失恋したと同時に好意も霧散してくれればいいのに、何とままならないことだ。
自身の感情を持て余しながらもおずおずと手を出せば、ユリウスは優しい笑みでその手を取った。
――これは危険だ。
慌てて顔を逸らすと、嘘を教えられた怒りを必死に思い出す。
勢いでダンスすることになってしまったが、これは火花と静電気のお祭りが開催されかねないのではないか。

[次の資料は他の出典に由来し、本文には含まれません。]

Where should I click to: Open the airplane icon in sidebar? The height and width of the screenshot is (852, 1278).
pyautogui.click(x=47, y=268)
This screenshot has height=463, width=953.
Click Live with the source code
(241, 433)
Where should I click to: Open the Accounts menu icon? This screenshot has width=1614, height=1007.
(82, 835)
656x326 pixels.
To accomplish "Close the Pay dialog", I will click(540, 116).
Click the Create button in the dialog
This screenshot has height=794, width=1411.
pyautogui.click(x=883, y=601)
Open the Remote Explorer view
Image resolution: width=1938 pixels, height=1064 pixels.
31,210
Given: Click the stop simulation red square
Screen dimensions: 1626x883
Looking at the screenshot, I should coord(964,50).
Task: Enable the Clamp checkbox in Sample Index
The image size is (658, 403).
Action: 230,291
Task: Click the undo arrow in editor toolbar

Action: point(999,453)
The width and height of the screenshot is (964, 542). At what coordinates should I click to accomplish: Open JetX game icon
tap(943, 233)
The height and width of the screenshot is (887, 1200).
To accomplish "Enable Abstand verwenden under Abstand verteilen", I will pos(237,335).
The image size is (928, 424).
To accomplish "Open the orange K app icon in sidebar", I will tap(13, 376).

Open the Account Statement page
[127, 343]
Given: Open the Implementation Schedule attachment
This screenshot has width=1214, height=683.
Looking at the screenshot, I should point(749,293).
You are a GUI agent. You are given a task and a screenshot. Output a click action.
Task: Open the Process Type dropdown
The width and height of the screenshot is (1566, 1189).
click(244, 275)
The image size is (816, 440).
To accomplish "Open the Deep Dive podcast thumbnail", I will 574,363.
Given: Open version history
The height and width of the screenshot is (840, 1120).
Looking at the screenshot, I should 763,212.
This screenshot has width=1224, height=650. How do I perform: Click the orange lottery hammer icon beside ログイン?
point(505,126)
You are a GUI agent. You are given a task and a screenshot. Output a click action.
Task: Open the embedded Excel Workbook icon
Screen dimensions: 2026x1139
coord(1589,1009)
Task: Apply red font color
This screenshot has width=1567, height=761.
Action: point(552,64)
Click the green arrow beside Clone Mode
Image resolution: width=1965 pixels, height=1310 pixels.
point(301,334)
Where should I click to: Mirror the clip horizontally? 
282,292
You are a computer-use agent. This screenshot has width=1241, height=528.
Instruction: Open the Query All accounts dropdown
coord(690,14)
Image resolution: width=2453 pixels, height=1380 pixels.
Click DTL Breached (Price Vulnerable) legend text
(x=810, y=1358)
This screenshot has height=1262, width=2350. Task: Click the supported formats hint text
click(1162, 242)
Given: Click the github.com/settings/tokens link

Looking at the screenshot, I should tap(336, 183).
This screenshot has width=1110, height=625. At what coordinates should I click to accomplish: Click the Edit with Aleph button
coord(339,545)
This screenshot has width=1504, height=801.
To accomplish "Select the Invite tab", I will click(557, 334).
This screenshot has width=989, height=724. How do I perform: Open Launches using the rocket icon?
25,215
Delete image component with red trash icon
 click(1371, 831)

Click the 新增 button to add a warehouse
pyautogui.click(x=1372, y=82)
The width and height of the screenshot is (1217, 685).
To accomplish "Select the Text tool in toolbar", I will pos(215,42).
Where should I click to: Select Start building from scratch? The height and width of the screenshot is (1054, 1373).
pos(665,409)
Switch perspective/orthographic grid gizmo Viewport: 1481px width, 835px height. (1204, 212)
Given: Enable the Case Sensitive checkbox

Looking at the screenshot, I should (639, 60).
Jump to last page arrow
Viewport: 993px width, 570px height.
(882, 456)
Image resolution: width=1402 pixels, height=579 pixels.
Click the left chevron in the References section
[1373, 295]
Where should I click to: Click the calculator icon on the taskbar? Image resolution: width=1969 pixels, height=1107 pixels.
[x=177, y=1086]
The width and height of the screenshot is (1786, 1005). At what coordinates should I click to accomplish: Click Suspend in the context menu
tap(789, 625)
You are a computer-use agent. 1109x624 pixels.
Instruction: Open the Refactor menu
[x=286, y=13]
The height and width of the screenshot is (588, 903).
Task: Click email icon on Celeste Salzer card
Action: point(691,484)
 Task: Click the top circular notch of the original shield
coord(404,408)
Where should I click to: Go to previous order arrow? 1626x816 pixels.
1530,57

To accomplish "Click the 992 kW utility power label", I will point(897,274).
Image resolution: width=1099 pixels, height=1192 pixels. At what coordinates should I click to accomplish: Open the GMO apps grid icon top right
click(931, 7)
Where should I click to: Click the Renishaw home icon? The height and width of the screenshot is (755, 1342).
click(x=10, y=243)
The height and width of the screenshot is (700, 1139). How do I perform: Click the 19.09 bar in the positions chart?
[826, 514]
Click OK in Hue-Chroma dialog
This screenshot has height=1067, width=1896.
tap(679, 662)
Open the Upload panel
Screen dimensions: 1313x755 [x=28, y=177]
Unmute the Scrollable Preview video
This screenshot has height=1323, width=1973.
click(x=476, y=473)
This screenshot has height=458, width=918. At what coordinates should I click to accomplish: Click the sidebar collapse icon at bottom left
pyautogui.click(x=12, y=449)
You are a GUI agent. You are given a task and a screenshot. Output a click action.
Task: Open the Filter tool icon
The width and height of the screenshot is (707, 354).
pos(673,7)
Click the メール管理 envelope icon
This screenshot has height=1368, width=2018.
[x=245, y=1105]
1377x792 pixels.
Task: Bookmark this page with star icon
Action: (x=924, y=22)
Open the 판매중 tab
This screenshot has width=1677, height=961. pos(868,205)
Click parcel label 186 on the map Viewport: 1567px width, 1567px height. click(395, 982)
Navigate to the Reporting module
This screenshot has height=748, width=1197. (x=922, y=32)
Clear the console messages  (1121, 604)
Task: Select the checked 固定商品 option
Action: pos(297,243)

安易な自分の行動に後悔するが、ユリウスに触れた手は「嬉しい」と正直な感想を伝えてくる。
もう、モヤモヤが止まらない。
いっそユリウスに告白して、スッキリと振られてしまえば落ち着くのではないか。
……いや、そもそも嫌われているのだった。
ディアナとしては、けじめがついてスッキリするだろうが、ユリウスからすれば嫌いな相手に告白されて断るという何の利点もない行動だ。
やはり、迷惑をかけるのは良くない。
せめて普通の令嬢らしくダンスの相手を務めようと、ディアナは気合を入れなおした。
「結構、踊れるじゃないか」
そう言ってダンスを続けるユリウスは、何だか楽しそうだ。
ディアナも一応は子爵令嬢なので、ダンスを嗜んではいる。
だが、ほとんどロヴィーや父親くらいとしか踊らないし、圧倒的に回数も少ない。
間違ってはいけないと一生懸命ステップに注意するディアナを見て、ユリウスは笑顔を浮かべている。
「あんまり見ないで。王都育ちから見たら下手くそだろうけれど、これでも必死なの」
「大丈夫、ちゃんと踊れている」
「それなら、いいけれど」
場慣れしていないし、ダンスも慣れていない上に、相手はユリウスだ。